Is more needed? Posing the question raises important issues about what Japan might be called on to do, and how those actions might be seen elsewhere in the region. Japan’s three no’s--non-possession, non-production, and non-introduction of nuclear weapons—have played a crucial assurance function for the rest of the region. Do we really want to modify them? And what are the alternatives?
The current East Asian model relies on the U.S. nuclear triad of strategic delivery systems. In crises, U.S. commitment can be signaled by changing alert levels and deploying nuclear-capable bombers, as was done in March 2013 during the times of troubles following the North Korean nuclear test (we thought that move was gratuitous). Now, both the Abe administration and some American nuclear strategists are thinking about subtle modifications: to allow future nuclear-capable deployments to the region under certain specified conditions; improving U.S. military infrastructure on Guam to enable deployments of dual-capable U.S. aircraft; even creation of NATO-like nuclear consultative mechanisms.

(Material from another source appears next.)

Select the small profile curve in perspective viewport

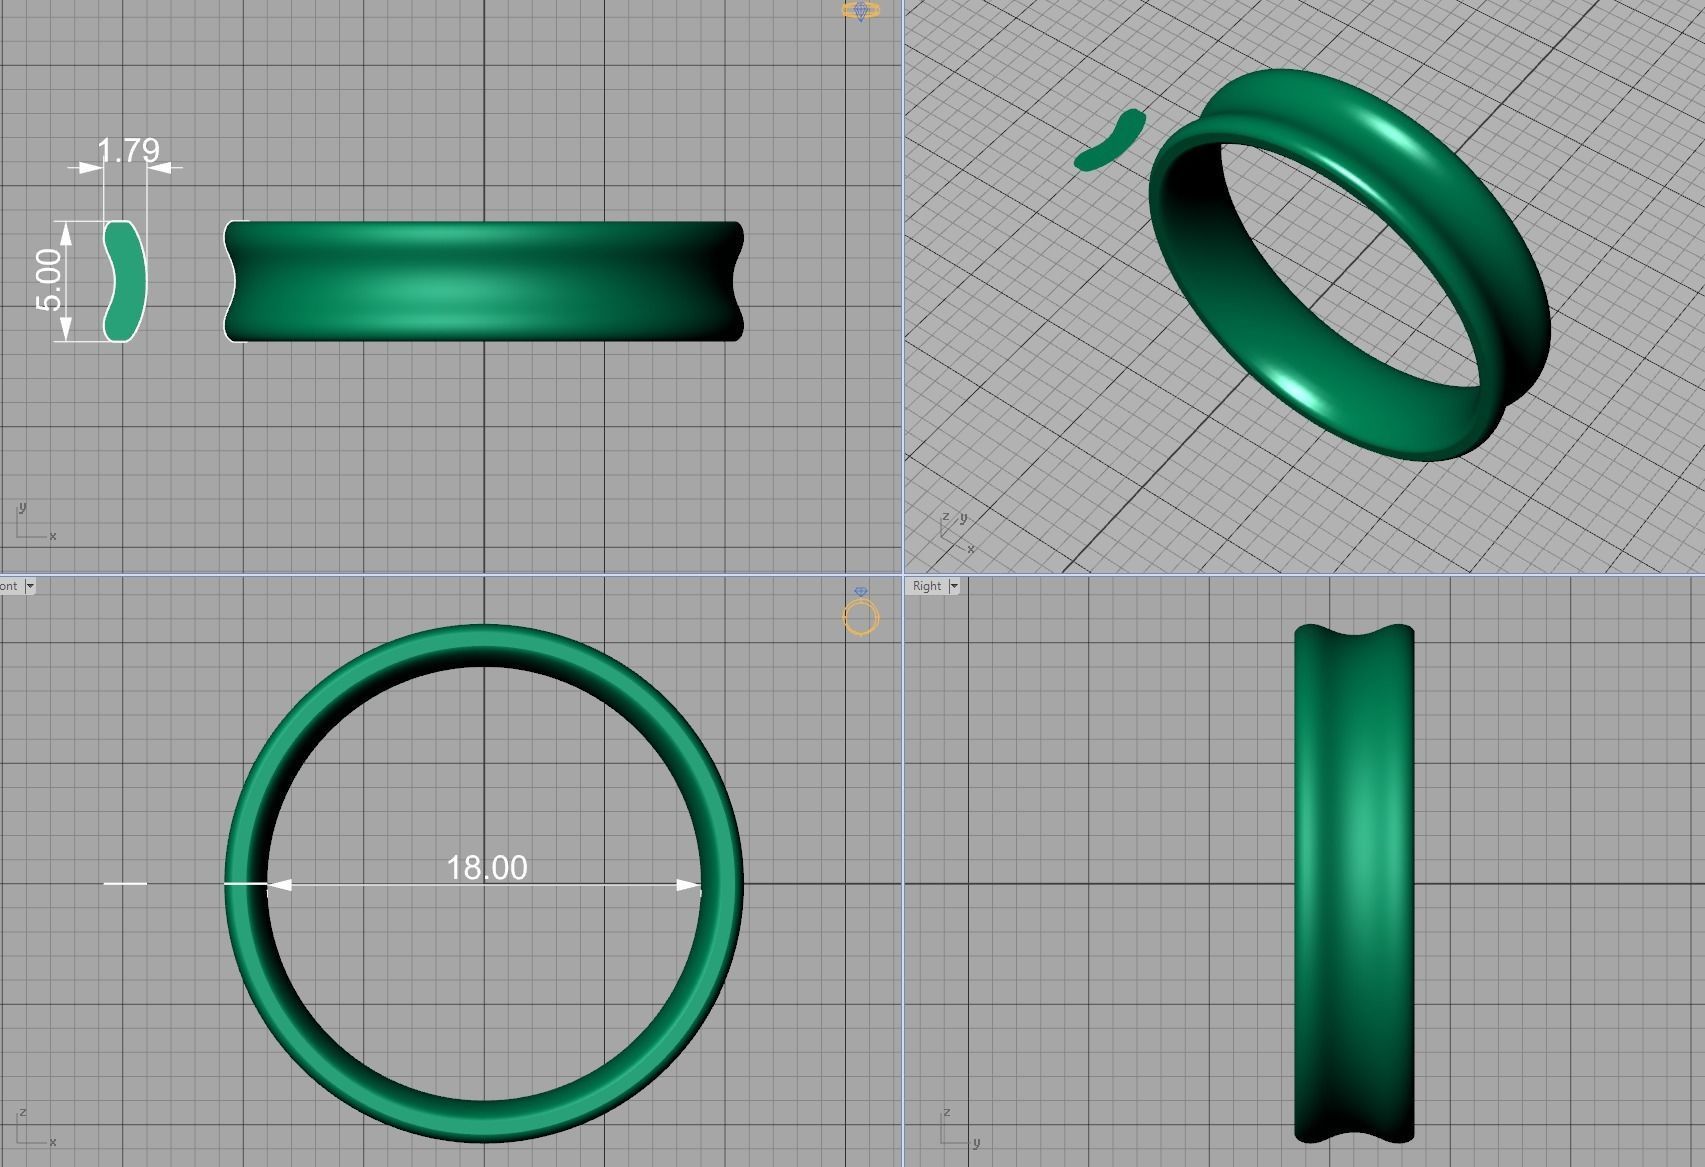[x=1108, y=141]
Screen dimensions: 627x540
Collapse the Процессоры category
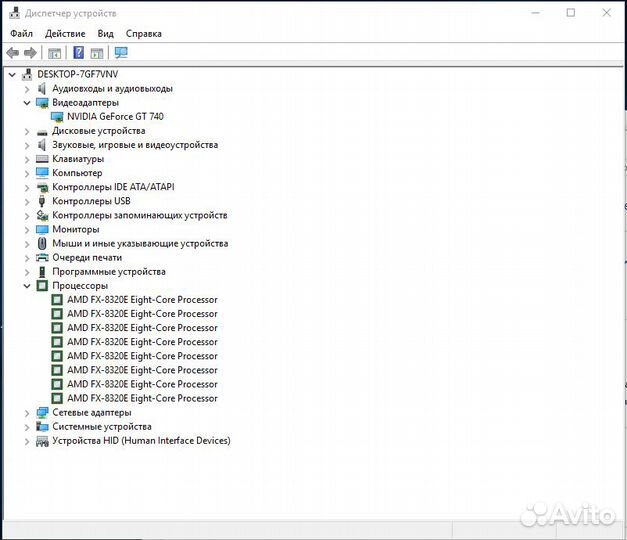pyautogui.click(x=27, y=286)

All of these strike us as higher-risk than they look, signaling quite fundamental shifts in Japanese grand strategy. Roberts reminds us of the tradeoffs by putting them in the context of alternatives that are even more implausible for the region. One would be to return to a Cold War model in which the triad was supplemented by the deployment of "tactical" nuclear weapons in South Korea and aboard U.S. naval surface combatants (again, if you believe that the strategic-tactical distinction makes sense). A handful of right-wing politicians in South Korea have vetted this idea--Toby Dalton and Yoon Ho Jin provide an introduction at the Asia Times. This is not going to happen and Roberts explains patiently why it is such a bad idea: “doing so would significantly erode the political pressure on North Korea to denuclearize, increase nuclear targeting of South Korea by the North, and add little to either the deterrence of the North or the assurance of the South.”

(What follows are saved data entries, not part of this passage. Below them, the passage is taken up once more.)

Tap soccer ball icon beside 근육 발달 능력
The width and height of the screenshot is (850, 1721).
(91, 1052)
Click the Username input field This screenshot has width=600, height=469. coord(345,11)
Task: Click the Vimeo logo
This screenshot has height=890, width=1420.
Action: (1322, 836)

Other nuclear strategists have talked about the European or NATO model, in which nuclear policy is coordinated by defense ministers through the Nuclear Planning Group (minus France, who did not re-join the NPG when it re-joined the alliance in 2009). Under this model, the United States forward deploys nuclear weapons and operates dual-capable aircraft with select NATO partners. But the political foundation of this model is rooted in the presence of nuclear capable states—Britain and France—and the historical legacy of deployments designed to offset perceived Soviet conventional superiority. It strikes us even more risky to institutionalize Japan’s or South Korea’s role in US nuclear posture in the region.

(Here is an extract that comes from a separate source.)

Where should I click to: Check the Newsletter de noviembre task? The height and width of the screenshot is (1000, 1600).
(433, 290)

Providing assurances to allies is important, but not only for the credibility of the deterrent; limits on our own allies’ nuclear ambitions have been a core component of US policy toward the region. In providing assurances it is important to also not be held hostage by those who want to push the edge of existing capabilities in ways that could severely complicate regional politics. In the end, China’s grand strategy will be crucial in this regard: Beijing could be a lot more thoughtful about the effects of its current buildup and force deployments, particularly with respect to Japan.